Input rows:
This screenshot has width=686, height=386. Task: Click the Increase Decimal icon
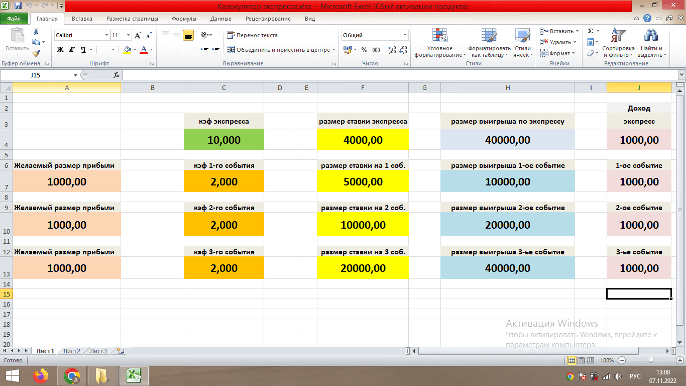(x=392, y=50)

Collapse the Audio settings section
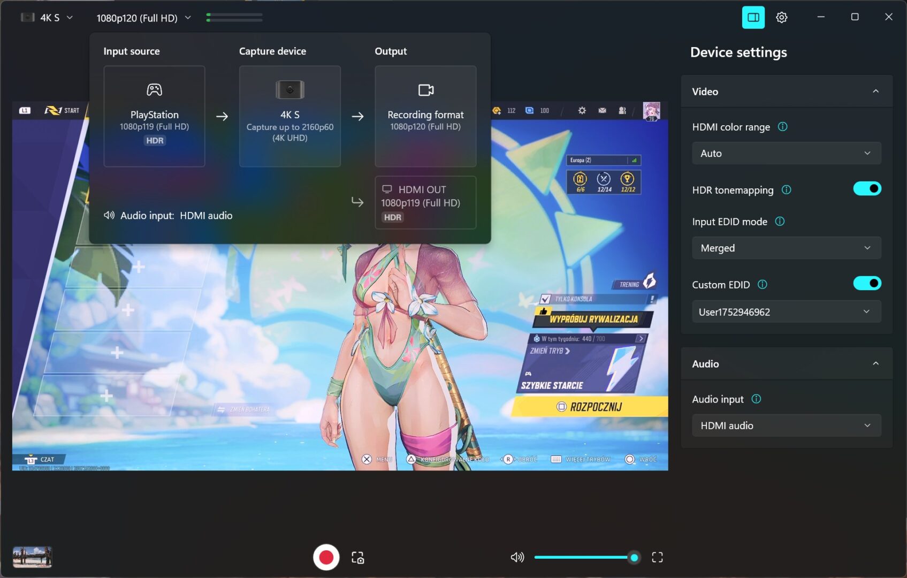(875, 364)
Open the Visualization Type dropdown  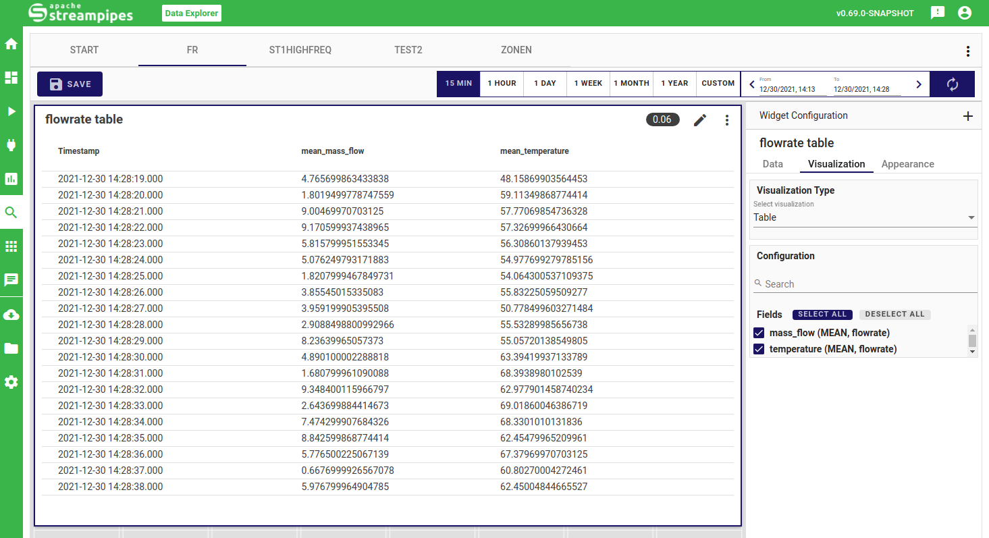point(864,217)
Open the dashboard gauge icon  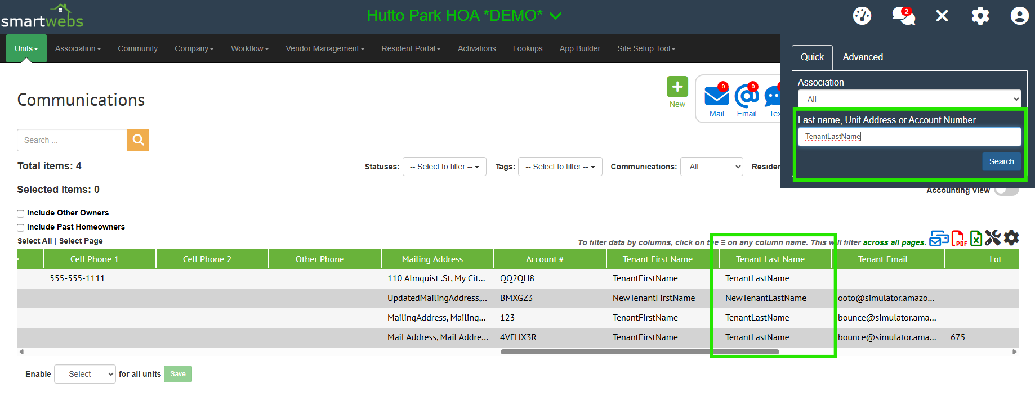[x=862, y=16]
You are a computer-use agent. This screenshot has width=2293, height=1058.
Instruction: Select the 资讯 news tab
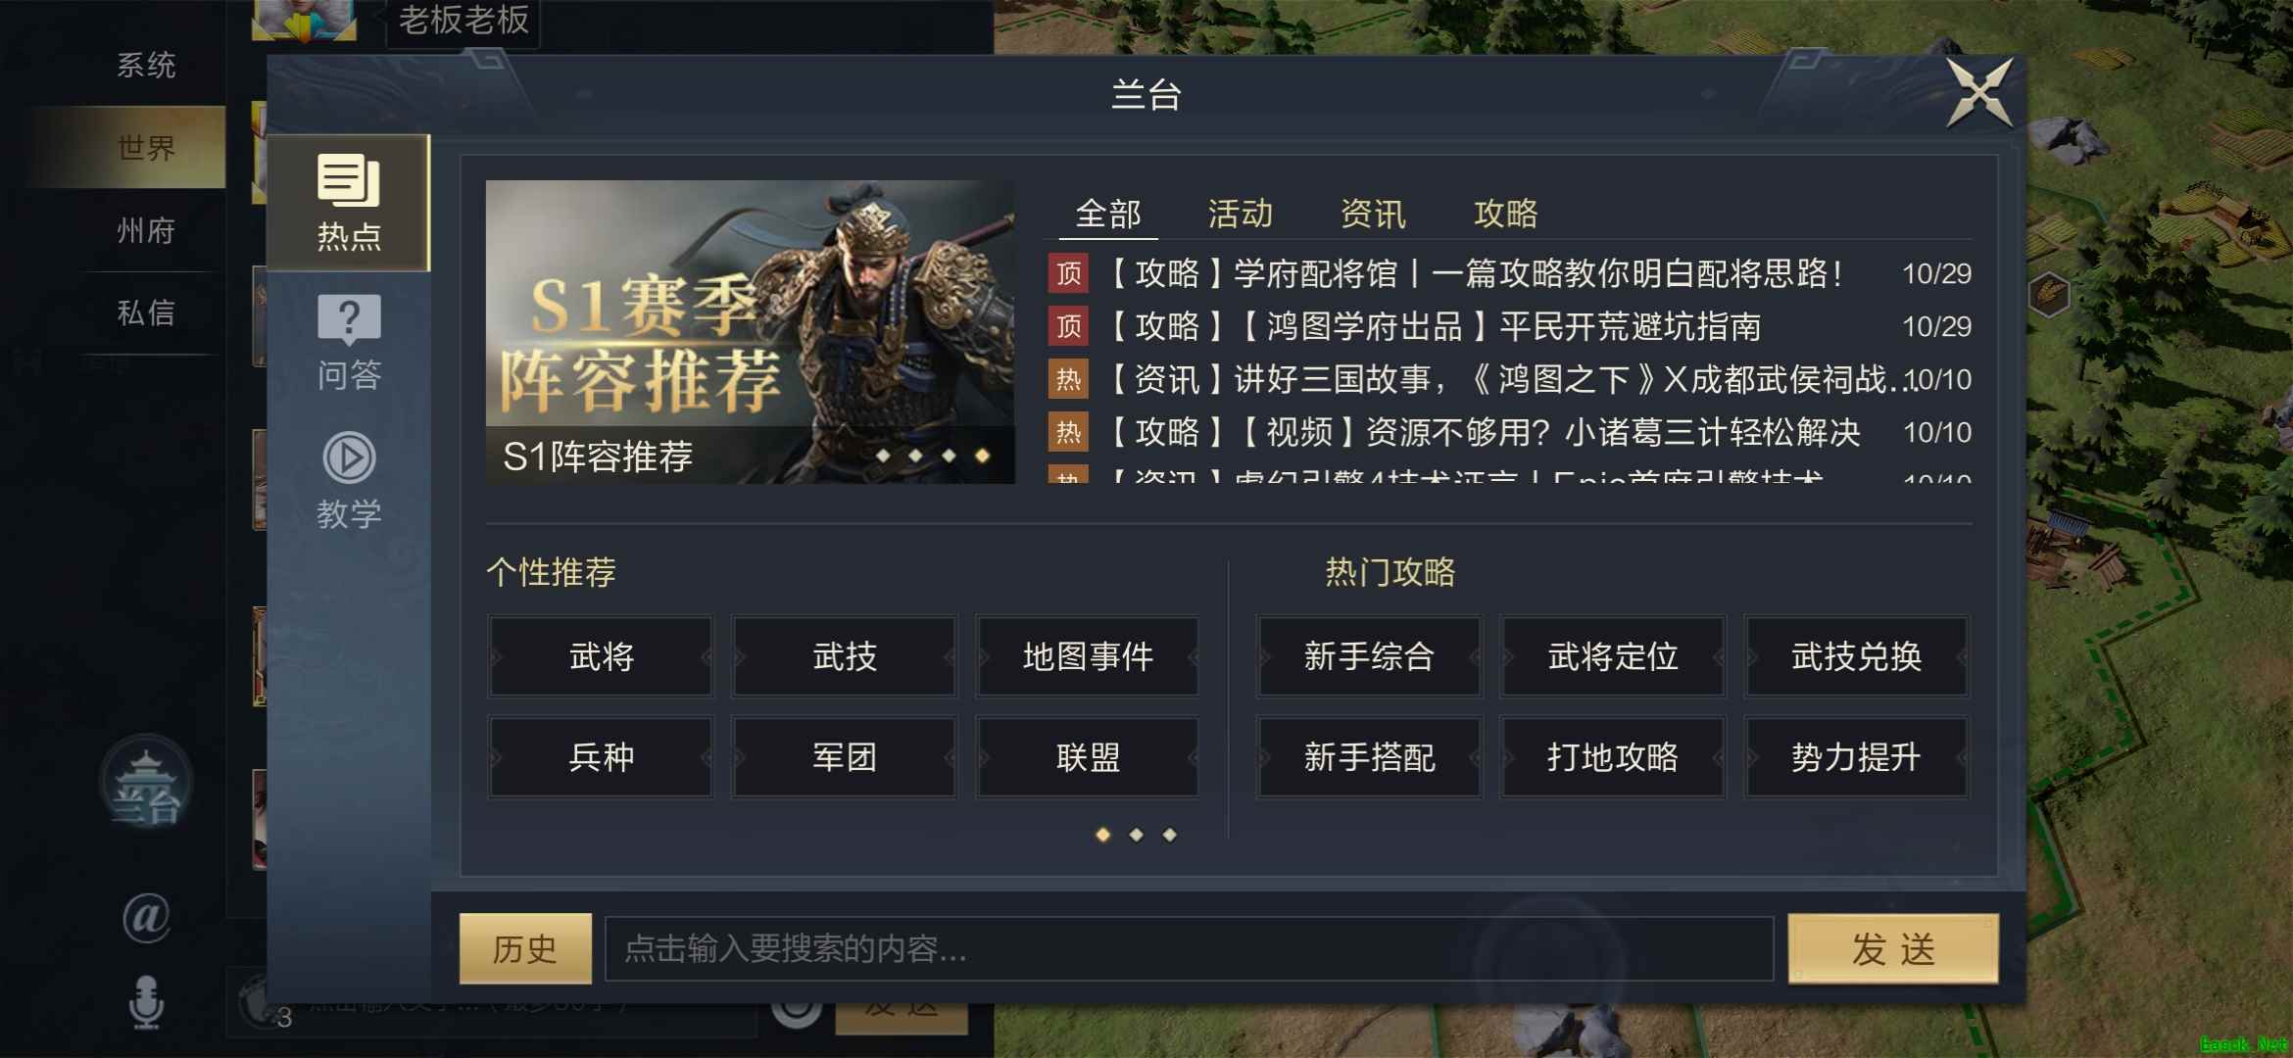tap(1373, 214)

What you will do:
Please rewrite the rows beginning at the line that has "You are a computer-use" and stopping after the last of the rows, changing "tab" to "button" and keeping everything else the same. Leave the pictures out of your answer.

Result of the exercise:
You are a computer-use agent. This screenshot has width=2293, height=1058.
Instruction: Select the 资讯 news button
tap(1373, 214)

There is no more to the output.